Keelin, 53, a former Kentucky State Police trooper, said he believes voters should return him to office based on what he has achieved during his first two terms. He said he believes he has raised the bar for the sheriff’s department in terms of professionalism and quality of service.
“I think my record speaks for itself,” he said.
He cited a long list of accomplishments, including, among others, increasing the number of deputies, creating an operations manual for the department, establishing a merit system for office, computerizing both tax and law enforcement records and increasing efficiency in the service of court papers and tax collection.
Keelin also noted that as of Dec. 31, his deputies had performed more than 8,700 criminal investigations during his tenure in office.
“We investigate crimes now,” he said. “We don’t just report them.”
But Castle said he believes there’s an element that has been mostly absent from the sheriff’s department, and that’s why he decided to run.
“What I think has been missing from the sheriff’s office is community involvement,” he said. “I’d like to see some of those projects return.”
The main initiative Castle said he’d like to revive is the DARE, or Drug Abuse Resistance Education program, for elementary school students.
He also would like for the sheriff’s department to become a member of the FIVCO Area Drug Enforcement Task Force.

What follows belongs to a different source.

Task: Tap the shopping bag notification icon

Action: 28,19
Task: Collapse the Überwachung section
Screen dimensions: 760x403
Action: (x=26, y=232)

That would necessitate hiring another deputy and assigning him as a member of the multicounty task force. The county would be eligible to be reimbursed for a portion of that officer’s salary. Currently, no Boyd County law enforcement agencies are part of FADE.
Keelin said he believes joining FADE is unnecessary and would essentially be a waste of a deputy. He also said the sheriff’s department does just fine fighting drugs on its own, citing the more than 1,200 drug arrests that his deputies have made since he took office in 2003.
Keelin also took issue with the contention that he hasn’t been involved in community projects. He cited the Ashland Boyd County Police Athletic League and the Neighborhood Watch program as two such initiatives he has overseen.
One issue that Castle said has been frequently mentioned to him by people he has spoken to on the campaign trail is a lack of patrols in areas south of Interstate 64, including Burnaugh and Durbin. He vowed to have a patrol deputy working those areas full-time if he is elected.
That’s a nice idea, Keelin said, and one that he had himself when he first ran for sheriff. But, he said it’s one that’s currently unfeasible because of manpower and budgetary constraints.
“When probably 90 percent of the population lives north of I-64, that’s where most of your calls are going to come from, and that’s where you have to have people working,” he said.
Keelin said he would love to be able to increase the size of his force, but that he ultimately has to live within the budget parameters that are set for him by the Boyd County Fiscal Court.
Other ideas Castle said he has for the sheriff’s department include working more closely with the county’s elected constables and allowing them to train with sheriff’s deputies, and instituting a reserve corps of deputies to perform duties such as working security and sporting events and parades.
Among the jobs Castle said he believes constables could be utilized for is working with Neighborhood Watch programs. He said he’d spoken to the candidates running for constable and all were agreeable to the idea.